## Talimat 1
Afrika'daki gelişmeleri ele alan metin, kapitalizmin ilk büyük krizi olarak neyi gösteriyor?
## Talimat 2
Afrika'daki gelişmeleri ele alan metni kaldığı yerden sürdürün.

## Verilen metin
======

Afrika’dan haberler alıyoruz. Bu haberlere sevinmeli mi, üzülmeli mi, yoksa temkinli mi yaklaşmalıyız?
Etiyopya’da Tigray Halk Kurtuluş Cephesi (TPLF) başkente doğru ilerlerken ordudan yüzlerce askerin, cephe militanlarına teslim olduğu görüntüler gördük. Sudan’da ise Askeri Konsey, geçiş hükümeti başbakanıyla birlikte bazı bakanları tutuklayıp darbe yaptı. Bunun karşısında günlerdir süren bir halk direnişi var.
Gündemimize düşen bu haberlere sevinmek veya endişelenmekten daha önemli bir konu var: Dersler çıkarmak.
Bunun için yaklaşık 150 yıl geriye gidip kapitalizmin ilk büyük krizi olan Uzun Depresyon’dan başlayarak, tarihteki bazı kilit noktalara dokunarak tarihsel akış içerisinde bugünü ele almaya çalışacağım. Bunu yaparken özellikle kapitalizmin son büyük krizine kadarki süreci ele alacak ve bugünün Sudan’ına konuyu hızla getirip bu yaklaşık 130 yıllık süreci maalesef derinlemesine konuşmadan geçireceğim. Bu konularla ilgili yayınevimizden de çıkan önemli kaynaklar bulunmakta. Ayrıca ayrıntılı bir araştırmayla bu konular derinleştirilebilir.

======

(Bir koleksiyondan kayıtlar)
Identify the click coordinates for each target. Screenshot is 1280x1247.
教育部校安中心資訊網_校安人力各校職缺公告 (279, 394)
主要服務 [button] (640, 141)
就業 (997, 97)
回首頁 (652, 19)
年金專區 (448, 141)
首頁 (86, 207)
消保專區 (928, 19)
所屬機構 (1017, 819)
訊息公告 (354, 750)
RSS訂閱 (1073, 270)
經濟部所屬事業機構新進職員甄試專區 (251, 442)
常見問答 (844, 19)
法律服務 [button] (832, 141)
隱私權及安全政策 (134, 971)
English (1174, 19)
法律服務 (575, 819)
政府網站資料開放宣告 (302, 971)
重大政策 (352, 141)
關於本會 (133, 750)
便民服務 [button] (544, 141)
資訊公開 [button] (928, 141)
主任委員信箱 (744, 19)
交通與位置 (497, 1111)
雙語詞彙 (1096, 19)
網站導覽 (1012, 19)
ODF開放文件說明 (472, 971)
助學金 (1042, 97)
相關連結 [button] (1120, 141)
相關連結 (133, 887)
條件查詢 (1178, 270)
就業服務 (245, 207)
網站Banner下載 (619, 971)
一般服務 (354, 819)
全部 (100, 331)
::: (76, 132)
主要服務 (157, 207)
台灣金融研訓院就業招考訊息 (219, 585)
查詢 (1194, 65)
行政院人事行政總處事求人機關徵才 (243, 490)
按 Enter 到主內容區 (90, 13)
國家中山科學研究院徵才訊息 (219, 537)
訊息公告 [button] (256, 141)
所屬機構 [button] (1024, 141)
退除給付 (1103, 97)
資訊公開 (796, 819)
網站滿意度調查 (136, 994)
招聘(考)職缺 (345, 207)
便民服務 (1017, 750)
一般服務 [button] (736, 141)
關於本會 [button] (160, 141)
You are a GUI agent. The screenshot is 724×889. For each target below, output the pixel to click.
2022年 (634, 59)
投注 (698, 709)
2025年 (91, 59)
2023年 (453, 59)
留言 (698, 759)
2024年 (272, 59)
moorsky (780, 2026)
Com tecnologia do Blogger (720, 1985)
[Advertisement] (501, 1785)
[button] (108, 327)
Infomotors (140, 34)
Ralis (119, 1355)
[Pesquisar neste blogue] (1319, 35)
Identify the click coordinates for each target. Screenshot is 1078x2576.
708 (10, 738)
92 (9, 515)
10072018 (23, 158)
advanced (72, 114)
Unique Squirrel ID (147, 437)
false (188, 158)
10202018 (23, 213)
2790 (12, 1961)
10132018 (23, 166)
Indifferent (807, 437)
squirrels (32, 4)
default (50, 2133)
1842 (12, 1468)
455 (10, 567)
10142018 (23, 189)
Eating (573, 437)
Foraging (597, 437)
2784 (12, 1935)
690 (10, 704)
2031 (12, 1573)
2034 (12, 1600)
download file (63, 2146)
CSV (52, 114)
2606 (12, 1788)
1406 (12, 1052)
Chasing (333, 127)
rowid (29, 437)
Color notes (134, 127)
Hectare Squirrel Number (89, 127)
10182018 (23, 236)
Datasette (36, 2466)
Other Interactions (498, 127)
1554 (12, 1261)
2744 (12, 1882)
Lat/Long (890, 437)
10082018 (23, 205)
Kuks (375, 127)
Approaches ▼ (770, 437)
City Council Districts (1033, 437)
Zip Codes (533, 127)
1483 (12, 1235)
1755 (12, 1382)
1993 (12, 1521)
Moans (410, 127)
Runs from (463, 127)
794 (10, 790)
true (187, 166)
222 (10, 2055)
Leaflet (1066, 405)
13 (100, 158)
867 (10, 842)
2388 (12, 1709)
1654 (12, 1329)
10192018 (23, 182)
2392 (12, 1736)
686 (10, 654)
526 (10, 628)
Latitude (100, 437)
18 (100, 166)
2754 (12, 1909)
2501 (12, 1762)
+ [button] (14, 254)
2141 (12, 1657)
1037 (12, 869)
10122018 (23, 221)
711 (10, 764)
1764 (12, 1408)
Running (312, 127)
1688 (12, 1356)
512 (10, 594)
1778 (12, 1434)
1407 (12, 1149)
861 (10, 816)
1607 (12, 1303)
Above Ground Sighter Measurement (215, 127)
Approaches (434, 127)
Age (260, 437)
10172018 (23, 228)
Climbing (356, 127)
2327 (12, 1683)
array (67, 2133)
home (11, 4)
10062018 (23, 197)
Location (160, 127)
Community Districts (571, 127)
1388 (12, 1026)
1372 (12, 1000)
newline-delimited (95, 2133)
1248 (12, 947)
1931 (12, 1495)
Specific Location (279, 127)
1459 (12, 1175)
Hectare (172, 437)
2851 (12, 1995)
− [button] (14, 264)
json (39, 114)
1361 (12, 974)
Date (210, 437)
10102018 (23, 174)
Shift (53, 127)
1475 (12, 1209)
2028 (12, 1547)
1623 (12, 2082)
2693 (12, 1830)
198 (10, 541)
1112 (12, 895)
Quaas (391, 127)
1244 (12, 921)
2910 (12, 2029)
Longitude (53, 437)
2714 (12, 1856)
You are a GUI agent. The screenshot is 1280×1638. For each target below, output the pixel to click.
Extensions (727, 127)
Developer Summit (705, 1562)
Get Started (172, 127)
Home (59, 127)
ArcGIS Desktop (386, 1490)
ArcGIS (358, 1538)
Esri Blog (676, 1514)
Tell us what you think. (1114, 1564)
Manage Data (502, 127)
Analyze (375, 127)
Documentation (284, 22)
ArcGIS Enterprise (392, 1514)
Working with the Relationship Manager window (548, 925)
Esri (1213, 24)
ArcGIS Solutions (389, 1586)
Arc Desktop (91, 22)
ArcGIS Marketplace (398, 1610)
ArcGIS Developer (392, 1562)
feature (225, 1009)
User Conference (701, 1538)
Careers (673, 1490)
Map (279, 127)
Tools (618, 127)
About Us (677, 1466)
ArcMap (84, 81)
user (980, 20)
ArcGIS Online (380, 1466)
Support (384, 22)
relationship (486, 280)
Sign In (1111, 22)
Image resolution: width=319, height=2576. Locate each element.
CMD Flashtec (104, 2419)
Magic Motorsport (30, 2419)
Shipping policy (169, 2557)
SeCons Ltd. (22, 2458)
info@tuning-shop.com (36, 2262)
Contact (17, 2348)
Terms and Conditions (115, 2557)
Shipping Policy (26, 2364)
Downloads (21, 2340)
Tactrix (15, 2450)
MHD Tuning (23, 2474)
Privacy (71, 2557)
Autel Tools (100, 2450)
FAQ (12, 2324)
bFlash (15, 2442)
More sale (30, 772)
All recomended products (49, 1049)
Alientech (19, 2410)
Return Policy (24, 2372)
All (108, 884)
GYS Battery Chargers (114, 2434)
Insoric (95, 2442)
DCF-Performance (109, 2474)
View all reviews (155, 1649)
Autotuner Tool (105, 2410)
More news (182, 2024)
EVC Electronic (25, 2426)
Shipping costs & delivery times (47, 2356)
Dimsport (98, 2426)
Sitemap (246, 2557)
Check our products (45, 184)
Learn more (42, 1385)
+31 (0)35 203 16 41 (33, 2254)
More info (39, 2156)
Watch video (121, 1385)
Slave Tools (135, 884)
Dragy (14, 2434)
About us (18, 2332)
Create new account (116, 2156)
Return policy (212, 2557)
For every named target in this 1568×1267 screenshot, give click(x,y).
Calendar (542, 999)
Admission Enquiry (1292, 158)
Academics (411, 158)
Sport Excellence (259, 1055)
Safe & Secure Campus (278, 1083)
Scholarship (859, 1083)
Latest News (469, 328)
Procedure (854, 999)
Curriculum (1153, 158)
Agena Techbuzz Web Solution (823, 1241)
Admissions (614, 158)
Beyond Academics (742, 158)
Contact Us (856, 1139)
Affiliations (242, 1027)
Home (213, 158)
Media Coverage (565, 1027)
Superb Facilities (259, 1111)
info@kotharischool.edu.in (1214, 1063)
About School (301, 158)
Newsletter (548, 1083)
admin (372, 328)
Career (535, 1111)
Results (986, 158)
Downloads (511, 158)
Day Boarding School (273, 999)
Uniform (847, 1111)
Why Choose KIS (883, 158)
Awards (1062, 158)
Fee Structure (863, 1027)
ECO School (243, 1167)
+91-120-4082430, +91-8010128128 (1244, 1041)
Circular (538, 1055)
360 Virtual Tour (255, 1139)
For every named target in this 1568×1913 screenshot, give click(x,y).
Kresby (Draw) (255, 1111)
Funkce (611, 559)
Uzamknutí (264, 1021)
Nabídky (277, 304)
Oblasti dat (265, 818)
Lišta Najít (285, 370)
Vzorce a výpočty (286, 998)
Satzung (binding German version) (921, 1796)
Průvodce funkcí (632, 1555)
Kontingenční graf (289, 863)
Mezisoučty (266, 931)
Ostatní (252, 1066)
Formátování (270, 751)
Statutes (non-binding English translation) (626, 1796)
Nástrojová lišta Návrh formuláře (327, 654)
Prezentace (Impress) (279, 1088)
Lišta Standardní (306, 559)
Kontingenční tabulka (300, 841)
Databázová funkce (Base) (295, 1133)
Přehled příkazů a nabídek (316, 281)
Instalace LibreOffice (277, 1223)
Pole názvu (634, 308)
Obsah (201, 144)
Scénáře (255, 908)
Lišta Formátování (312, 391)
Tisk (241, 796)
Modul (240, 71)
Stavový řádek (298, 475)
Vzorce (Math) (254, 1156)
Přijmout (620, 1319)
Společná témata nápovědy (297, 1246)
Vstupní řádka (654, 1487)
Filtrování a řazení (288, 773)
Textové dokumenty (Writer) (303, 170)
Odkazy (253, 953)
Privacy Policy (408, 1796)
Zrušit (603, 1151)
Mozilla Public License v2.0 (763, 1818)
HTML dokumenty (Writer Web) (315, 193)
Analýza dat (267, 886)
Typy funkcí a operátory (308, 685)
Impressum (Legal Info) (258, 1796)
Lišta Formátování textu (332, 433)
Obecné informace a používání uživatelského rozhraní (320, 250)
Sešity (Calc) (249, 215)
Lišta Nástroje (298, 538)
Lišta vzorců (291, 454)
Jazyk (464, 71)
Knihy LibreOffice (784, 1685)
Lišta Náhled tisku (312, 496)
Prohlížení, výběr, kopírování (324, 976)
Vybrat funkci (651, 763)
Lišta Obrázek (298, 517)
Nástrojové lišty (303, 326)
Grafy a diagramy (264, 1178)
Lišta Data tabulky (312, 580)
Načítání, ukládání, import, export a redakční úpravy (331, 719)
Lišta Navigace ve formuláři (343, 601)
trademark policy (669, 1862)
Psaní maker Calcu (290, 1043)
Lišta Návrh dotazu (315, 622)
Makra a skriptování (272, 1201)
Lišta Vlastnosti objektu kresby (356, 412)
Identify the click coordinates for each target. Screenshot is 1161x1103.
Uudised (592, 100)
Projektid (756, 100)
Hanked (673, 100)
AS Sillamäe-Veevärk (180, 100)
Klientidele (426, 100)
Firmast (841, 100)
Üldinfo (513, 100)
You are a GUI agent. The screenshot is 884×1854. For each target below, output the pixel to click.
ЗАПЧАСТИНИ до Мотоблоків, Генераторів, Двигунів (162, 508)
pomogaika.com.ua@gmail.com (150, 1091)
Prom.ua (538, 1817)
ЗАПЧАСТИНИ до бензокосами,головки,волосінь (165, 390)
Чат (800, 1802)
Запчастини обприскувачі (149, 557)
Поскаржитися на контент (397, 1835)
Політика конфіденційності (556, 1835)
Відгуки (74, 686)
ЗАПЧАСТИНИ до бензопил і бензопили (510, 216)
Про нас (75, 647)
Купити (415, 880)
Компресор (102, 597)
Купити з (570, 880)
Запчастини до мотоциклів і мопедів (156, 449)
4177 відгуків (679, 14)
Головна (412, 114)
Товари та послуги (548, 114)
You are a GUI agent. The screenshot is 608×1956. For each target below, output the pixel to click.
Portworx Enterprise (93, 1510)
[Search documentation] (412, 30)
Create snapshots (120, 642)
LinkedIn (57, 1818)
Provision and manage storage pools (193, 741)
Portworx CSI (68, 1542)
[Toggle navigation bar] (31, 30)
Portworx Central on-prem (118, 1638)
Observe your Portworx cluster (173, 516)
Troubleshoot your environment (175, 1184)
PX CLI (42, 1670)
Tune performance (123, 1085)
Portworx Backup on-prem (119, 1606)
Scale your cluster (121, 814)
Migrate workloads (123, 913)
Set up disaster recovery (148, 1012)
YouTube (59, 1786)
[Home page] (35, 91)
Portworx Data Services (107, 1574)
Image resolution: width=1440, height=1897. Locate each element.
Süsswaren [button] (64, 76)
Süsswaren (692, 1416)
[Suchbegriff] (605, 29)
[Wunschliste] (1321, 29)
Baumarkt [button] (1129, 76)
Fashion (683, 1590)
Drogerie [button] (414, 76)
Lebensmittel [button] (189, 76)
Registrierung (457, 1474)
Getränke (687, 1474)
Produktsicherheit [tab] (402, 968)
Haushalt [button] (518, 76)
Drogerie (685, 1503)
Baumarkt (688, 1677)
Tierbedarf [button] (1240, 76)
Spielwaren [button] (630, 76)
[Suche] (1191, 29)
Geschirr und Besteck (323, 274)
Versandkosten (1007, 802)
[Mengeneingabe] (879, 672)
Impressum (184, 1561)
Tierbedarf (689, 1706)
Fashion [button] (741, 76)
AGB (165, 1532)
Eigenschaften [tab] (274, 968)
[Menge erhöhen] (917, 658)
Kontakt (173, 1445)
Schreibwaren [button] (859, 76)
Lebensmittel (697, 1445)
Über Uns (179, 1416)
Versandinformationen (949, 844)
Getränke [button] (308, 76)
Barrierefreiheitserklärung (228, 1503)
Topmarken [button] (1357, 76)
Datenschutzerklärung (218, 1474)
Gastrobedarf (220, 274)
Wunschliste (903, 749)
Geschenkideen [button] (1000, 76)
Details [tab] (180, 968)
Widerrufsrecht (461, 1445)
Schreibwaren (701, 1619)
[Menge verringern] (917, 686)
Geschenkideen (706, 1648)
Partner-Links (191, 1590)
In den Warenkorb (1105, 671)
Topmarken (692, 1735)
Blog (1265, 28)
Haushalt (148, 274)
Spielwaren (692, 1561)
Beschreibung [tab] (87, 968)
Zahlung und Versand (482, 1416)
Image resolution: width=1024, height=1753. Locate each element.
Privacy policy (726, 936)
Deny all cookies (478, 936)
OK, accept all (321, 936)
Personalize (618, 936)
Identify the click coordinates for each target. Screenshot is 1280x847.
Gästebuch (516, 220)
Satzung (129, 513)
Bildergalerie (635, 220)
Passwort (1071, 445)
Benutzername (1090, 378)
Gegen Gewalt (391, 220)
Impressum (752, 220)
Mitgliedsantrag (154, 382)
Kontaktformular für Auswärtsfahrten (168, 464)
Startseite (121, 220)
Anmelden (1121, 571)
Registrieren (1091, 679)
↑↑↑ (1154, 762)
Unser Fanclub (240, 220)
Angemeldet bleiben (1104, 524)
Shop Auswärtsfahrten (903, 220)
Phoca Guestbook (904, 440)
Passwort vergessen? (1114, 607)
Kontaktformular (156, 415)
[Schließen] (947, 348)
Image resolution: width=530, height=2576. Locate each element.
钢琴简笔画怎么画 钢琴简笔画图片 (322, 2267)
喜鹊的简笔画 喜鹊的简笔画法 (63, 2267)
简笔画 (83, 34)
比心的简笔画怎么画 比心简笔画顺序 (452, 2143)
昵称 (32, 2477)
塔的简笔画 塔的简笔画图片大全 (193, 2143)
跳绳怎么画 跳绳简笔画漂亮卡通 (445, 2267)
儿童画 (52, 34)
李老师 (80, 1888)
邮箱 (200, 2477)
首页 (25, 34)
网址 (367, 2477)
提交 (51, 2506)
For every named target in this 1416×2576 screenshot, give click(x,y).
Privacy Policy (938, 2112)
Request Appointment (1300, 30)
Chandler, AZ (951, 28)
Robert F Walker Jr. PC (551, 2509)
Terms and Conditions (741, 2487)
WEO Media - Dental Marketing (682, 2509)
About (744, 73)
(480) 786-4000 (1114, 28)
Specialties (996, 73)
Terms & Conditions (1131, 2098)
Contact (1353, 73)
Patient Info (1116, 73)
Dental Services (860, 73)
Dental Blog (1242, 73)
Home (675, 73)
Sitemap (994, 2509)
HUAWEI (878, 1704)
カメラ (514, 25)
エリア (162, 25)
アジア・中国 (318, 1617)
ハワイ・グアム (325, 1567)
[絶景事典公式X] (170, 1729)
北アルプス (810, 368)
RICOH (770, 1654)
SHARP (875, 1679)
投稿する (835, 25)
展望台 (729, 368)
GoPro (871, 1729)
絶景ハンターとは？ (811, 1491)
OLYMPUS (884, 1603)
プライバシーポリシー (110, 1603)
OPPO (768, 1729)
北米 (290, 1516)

======

## Yazılı yanıt 1
Uzun Depresyon'u.

## Yazılı yanıt 2
1- Uzun depresyondan Birinci Dünya Savaşına
Kapitalizmin ilk büyük krizi “Uzun Depresyon” olarak anılıyor. Bu krizin başlangıcı 1873 yılında Viyana Borsası’nın çöküşüne dayandırılıyor. Krizin nedenlerine dair çeşitli iddialar ortaya atılıyor. Kimi tarihçiler krizi Fransa-Prusya savaşına dayandırırken kimileri krizin çıkış sebebinin, o dönemde paranın değerini belirleyen altın miktarında yaşanan kıtlık ve ABD’nin sıkı para politikaları olduğunu savunuyor.
Kapitalizmin yaşadığı bu ilk kriz, 1914’te başlayan Birinci Paylaşım Savaşı’na kadar sürüyor. Hatta bu savaşın, krizden çıkış yolları arayan emperyalist devletlerin pazarını genişletme rekabetinden kaynaklandığını söylemek mümkündür.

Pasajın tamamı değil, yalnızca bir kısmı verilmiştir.